U.S. authorities on Thursday moved to seize 280 cryptocurrency accounts they said were used by North Korean hackers who stole more than a quarter of a billion dollars from cryptocurrency companies around the world, including one in the U.S.
The U.S. Justice Department said the accounts targeted in the civil forfeiture filing were used by the North Korean hackers and their Chinese agents to launder some of the money stolen from more than a dozen virtual currency exchanges, a series of cyber thefts over the past two years amounting to more than $300 million.
“Today’s action publicly exposes the ongoing connections between North Korea’s cyber-hacking program and a Chinese cryptocurrency money laundering network,” said Acting Assistant Attorney General Brian Rabbitt of the Justice Department’s Criminal Division.

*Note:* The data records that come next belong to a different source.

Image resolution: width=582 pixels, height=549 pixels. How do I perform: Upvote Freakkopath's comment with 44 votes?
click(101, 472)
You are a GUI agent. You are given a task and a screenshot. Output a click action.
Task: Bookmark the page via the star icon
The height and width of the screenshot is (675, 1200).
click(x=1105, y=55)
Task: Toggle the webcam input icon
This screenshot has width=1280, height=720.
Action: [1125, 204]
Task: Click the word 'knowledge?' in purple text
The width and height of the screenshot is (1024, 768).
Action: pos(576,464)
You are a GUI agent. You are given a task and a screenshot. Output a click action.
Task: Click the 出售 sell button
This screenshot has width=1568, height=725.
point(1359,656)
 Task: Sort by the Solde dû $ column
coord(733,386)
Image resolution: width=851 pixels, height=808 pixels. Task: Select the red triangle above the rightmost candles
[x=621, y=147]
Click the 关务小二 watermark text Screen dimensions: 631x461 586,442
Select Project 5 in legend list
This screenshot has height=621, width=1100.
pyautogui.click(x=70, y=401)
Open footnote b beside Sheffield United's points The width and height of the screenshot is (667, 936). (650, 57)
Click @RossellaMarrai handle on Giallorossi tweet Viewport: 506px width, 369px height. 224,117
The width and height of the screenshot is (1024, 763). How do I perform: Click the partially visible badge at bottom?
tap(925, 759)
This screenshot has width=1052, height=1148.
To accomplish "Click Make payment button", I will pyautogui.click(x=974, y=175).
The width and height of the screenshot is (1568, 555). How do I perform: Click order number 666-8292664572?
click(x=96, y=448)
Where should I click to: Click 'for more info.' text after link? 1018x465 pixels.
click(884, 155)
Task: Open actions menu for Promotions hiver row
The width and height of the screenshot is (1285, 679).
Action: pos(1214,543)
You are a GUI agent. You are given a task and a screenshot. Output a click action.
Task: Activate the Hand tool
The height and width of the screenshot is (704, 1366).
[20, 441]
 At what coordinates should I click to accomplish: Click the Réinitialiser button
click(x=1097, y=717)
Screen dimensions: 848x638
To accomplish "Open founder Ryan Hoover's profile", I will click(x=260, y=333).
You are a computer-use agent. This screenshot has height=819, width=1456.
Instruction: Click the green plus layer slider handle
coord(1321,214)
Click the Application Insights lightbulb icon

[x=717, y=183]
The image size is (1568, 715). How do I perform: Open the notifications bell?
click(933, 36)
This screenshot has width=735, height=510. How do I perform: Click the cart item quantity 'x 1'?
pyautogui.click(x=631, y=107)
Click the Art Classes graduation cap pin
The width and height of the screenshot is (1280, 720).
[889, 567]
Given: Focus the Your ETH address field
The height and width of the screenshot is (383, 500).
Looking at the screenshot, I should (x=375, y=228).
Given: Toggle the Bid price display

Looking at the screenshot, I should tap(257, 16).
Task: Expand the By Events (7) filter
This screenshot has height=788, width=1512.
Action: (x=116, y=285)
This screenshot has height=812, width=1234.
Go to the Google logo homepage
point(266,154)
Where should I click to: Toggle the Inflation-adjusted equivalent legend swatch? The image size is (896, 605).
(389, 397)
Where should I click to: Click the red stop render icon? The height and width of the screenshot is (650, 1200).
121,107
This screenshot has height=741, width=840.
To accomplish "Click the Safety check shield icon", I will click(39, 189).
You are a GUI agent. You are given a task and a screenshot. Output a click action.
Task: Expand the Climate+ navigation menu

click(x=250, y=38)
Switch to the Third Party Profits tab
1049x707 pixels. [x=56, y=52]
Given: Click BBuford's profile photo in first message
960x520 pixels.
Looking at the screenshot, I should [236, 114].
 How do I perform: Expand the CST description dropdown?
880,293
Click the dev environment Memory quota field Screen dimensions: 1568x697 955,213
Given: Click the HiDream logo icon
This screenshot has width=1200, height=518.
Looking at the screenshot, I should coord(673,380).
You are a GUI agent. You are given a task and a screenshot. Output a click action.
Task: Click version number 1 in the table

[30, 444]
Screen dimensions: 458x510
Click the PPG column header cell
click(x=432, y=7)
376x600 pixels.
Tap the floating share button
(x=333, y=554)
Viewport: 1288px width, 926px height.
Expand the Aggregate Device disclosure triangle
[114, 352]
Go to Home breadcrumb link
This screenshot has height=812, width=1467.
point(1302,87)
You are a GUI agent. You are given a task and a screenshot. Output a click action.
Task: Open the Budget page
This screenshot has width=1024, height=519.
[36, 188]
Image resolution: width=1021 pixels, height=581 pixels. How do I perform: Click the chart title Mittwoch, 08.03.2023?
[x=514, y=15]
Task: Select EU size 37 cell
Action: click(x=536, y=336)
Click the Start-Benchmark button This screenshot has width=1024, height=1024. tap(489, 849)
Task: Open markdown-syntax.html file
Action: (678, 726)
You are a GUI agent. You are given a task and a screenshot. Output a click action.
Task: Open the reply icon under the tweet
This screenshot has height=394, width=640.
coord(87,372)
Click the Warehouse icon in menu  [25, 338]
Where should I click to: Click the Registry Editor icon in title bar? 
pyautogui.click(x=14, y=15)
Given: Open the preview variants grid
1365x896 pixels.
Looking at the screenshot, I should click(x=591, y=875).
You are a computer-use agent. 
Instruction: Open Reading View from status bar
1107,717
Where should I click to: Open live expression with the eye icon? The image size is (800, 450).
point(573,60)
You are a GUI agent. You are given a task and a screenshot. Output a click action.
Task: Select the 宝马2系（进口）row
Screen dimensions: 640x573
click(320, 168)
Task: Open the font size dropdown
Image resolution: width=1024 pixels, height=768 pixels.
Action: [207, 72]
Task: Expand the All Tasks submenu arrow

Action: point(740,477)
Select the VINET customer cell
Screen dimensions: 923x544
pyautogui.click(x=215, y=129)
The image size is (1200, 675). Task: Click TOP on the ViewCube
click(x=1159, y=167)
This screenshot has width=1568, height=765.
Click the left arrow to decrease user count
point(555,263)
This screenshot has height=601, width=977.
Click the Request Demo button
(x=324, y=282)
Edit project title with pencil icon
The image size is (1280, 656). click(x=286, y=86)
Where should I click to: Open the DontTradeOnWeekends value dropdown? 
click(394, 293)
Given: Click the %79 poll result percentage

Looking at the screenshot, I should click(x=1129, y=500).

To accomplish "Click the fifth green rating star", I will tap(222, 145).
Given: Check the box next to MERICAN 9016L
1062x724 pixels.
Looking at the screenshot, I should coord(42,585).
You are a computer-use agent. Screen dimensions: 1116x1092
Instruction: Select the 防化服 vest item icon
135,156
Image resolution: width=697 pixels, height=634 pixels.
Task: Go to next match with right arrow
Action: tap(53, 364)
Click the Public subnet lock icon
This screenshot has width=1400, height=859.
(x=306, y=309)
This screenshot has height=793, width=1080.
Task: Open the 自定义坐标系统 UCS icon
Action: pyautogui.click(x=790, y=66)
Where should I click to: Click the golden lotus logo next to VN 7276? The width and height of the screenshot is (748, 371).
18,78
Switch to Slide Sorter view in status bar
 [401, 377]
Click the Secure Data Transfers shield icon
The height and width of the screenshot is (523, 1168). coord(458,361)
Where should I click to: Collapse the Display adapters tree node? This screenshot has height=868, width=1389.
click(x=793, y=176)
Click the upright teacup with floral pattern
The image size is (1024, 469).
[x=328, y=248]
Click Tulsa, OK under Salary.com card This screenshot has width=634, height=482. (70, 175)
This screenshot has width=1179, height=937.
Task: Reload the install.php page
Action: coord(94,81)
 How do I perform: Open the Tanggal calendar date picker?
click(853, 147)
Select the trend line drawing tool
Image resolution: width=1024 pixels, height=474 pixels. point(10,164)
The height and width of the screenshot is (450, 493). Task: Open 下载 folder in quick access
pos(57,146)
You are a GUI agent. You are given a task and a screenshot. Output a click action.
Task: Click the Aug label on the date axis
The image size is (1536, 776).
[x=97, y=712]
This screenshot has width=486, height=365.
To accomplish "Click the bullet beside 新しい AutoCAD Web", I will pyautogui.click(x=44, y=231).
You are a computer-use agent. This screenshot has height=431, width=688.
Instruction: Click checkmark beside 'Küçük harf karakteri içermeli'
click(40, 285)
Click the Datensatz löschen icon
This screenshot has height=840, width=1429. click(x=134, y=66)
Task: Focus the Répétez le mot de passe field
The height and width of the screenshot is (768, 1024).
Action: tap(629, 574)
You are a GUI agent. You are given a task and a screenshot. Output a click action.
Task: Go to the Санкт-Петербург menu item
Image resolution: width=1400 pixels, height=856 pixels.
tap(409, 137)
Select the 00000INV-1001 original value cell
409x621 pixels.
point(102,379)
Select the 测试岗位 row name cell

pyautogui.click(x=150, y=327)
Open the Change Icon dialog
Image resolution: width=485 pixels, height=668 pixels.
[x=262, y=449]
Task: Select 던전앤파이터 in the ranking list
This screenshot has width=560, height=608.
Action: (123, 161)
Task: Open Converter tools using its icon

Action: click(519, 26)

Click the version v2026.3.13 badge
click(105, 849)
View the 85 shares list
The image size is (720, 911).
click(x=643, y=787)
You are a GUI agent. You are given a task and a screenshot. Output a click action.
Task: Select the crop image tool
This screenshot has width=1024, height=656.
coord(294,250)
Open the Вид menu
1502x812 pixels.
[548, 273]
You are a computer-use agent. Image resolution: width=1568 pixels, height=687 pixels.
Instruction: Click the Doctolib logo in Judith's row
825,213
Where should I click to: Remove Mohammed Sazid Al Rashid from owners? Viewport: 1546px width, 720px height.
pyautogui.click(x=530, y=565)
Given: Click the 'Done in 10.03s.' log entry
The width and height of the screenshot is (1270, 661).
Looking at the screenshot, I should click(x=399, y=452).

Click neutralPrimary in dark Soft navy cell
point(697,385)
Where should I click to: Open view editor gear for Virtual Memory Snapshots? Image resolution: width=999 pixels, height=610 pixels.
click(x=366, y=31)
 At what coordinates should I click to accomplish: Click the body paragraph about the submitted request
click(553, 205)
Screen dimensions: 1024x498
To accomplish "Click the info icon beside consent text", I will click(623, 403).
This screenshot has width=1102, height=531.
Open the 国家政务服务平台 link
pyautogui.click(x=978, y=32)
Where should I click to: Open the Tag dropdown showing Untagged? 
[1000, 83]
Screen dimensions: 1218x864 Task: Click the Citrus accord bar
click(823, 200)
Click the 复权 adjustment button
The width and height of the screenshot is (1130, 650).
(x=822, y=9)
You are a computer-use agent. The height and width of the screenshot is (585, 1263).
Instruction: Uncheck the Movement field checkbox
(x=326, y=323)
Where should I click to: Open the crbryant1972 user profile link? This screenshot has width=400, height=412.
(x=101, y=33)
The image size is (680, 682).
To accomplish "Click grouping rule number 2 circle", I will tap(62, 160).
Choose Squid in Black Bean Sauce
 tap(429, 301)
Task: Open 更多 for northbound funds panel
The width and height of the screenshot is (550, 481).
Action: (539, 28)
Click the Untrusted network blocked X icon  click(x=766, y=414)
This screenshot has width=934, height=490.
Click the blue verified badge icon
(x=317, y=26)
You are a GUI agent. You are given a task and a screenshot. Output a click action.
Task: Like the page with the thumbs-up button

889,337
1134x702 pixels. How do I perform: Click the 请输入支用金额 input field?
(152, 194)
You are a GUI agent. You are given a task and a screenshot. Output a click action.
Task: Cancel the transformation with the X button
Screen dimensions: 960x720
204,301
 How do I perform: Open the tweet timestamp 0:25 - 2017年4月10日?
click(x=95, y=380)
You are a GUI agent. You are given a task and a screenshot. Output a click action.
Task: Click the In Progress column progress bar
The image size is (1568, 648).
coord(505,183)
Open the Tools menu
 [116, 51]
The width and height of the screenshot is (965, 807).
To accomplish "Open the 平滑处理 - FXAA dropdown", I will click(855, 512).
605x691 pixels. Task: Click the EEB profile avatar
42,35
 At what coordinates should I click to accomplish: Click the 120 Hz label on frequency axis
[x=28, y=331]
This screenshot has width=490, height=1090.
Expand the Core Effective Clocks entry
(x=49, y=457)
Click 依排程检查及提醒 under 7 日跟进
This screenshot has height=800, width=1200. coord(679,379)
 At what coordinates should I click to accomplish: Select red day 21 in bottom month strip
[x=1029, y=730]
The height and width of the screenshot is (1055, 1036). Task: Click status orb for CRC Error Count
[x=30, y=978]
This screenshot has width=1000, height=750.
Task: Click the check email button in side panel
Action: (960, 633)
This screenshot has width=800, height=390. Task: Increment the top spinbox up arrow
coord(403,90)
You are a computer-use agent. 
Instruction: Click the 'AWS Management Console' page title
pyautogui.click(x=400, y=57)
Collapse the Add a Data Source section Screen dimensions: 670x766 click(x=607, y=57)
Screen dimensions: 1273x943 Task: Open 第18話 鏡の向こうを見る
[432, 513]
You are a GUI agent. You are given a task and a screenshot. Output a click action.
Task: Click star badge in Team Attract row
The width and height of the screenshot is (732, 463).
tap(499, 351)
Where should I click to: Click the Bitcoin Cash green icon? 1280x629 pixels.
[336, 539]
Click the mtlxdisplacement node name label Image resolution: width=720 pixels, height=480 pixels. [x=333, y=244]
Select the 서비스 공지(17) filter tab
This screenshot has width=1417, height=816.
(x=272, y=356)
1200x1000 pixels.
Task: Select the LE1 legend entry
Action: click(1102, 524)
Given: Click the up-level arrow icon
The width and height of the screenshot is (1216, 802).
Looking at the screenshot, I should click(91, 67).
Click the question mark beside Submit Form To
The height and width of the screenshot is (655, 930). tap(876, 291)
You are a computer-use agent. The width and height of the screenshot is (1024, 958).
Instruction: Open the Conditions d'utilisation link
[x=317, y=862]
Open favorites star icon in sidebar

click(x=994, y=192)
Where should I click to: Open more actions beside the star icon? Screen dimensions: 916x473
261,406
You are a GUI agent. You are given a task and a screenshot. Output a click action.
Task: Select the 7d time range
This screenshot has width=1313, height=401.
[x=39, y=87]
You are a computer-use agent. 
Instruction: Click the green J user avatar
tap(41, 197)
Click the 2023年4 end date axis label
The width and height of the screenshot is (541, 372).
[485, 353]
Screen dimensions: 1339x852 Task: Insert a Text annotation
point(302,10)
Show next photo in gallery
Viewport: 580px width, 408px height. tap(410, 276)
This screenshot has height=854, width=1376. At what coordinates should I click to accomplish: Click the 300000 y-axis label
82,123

The filing is the first publicly announced case of a U.S.-based virtual currency company being targeted by North Korea, officials said. The company, which the Justice Department said focused on the Algorand blockchain, is referred to in the filing only as “Exchange 10.”
Along with a flurry of other recent actions taken by other federal agencies, Thursday’s filing shows that even while top Trump officials say tensions with nuclear-armed Pyongyang have cooled, U.S. law-enforcement and national-security officials view North Korea as a significant threat to national security and the global financial system. Pyongyang’s regime uses the proceeds from cyber theft to fund its military and its nuclear-weapons program, according to United Nations experts and U.S. officials.
“North Korea flouts sanctions by hacking international financial networks and cryptocurrency exchanges to generate revenue that funds its weapons development activities,” Gen. Paul Nakasone, the commander of U.S. Cyber Command, wrote in a Foreign Affairs article co-authored with a senior Cyber Command adviser.
North Korea’s mission to the U.N. didn’t immediately respond to a request for comment, but officials have previously denied the country’s agents have hacked financial institutions.
Justice Department and Internal Revenue Service agents said North Korean hackers used malware to gain entry to the exchanges and steal from user accounts, then laundered the proceeds through Chinese middlemen. U.S. officials said the hackers were associated with one of the hacker collectives the U.S. says is run by North Korea’s intelligence bureau, the so-called Lazarus Group, leaving digital footprints that led back to the country.
In March, the Justice Department indicted and sanctioned two Chinese nationals accused of helping North Korean hackers launder the money stolen from the cryptocurrency exchanges. Federal prosecutors at the time accused them of helping the hackers convert the funds, including through exchanging the bitcoin for prepaid Apple iTunes gift cards. The U.S. attorney’s office in Washington also filed a civil action to seize related assets allegedly held in 113 virtual currency accounts, and the U.S. Treasury Department simultaneously blacklisted the two men.
Within hours of that March forfeiture filing, authorities saw accounts linked to the alleged thefts that had been dormant for months being flushed, said Assistant U.S. Attorney Zia Faruqui. U.S. agents tracking money movements through those accounts discovered that the hackers had targeted several more currency exchanges and were laundering the proceeds from those cyberheists through accounts controlled by the same Chinese bitcoin traders, he said.
Jessi Brooks, another assistant U.S. Attorney in the national-security division, said Thursday’s case reflects the department’s decision to target the use of virtual currency platforms for money laundering by nation states and terrorists.
U.S. officials say they have documented a pickup in North Korea’s cyberattacks in recent months.
U.S. and U.N. officials say North Korea relies on a range of sophisticated cyber capabilities to evade global sanctions and expand its regime’s geopolitical relevance, as the country is otherwise shut out from the international financial system.
On Wednesday several U.S. agencies issued a joint alert warning that hackers tied to the North Korean government are trying to rob banks across the globe by draining ATMs and initiating fraudulent money transfers, as part of a resurgent cash-grab campaign that authorities said dates back to February of this year.
Underscoring the view that North Korea’s cyber thefts are a national-security threat, a U.S. Army report published last month described North Korea’s multibillion-dollar cyber-theft activities as a critical part of Pyongyang’s electronic warfare operations. It estimates the country has an estimated 6,000 hackers within its special cyberwarfare unit, many positioned around the world. The report said some of the hackers are members of the groups named by the Justice Department, the U.S. Treasury and other agencies as responsible for hacks against the global financial system.
The North Korean hackers’ methods of pilfering funds include direct hacking of banks and cryptocurrency exchanges, cryptocurrency mining operations, and low-level internet scams such as automating activity in online computer games to cash out in-game points or items for money.